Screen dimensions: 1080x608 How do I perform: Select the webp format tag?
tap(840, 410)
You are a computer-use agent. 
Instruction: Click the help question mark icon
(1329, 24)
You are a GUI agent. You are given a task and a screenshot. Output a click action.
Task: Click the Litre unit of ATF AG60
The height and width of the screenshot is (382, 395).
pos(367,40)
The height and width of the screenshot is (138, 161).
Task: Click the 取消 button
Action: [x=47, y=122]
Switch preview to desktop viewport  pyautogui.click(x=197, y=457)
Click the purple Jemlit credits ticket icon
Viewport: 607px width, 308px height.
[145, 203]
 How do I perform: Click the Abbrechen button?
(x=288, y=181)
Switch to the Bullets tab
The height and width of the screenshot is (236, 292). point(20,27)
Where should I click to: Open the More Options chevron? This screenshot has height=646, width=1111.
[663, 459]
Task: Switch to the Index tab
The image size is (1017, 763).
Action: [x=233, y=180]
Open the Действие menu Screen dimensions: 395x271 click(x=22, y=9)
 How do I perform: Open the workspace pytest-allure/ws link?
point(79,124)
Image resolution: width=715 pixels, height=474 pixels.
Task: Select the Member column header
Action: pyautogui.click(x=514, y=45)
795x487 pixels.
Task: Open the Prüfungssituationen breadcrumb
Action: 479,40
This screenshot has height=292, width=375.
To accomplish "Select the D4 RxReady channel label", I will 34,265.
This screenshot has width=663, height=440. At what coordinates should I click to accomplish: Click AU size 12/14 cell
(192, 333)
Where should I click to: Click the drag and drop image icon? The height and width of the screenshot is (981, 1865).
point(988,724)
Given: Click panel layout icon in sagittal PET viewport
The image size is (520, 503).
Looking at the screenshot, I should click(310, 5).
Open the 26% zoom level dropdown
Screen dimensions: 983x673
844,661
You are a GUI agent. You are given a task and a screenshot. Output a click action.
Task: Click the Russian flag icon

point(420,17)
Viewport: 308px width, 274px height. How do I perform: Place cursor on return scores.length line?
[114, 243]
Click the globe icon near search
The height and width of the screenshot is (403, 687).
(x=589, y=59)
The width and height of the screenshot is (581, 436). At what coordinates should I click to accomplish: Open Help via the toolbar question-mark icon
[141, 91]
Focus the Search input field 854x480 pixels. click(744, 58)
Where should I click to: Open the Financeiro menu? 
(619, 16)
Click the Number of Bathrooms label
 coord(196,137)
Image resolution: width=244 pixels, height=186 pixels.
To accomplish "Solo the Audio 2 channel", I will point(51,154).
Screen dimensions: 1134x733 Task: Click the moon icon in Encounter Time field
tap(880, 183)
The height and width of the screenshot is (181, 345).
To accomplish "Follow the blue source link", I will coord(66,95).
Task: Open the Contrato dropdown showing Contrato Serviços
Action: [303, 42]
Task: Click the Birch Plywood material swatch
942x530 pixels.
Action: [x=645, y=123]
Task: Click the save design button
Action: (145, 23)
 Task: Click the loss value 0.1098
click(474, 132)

- **ACTIVITY**
Show the lines from the data above that contain the string "channel".

- **TASK RESPONSE**
To accomplish "Select the D4 RxReady channel label", I will 34,265.
To accomplish "Solo the Audio 2 channel", I will point(51,154).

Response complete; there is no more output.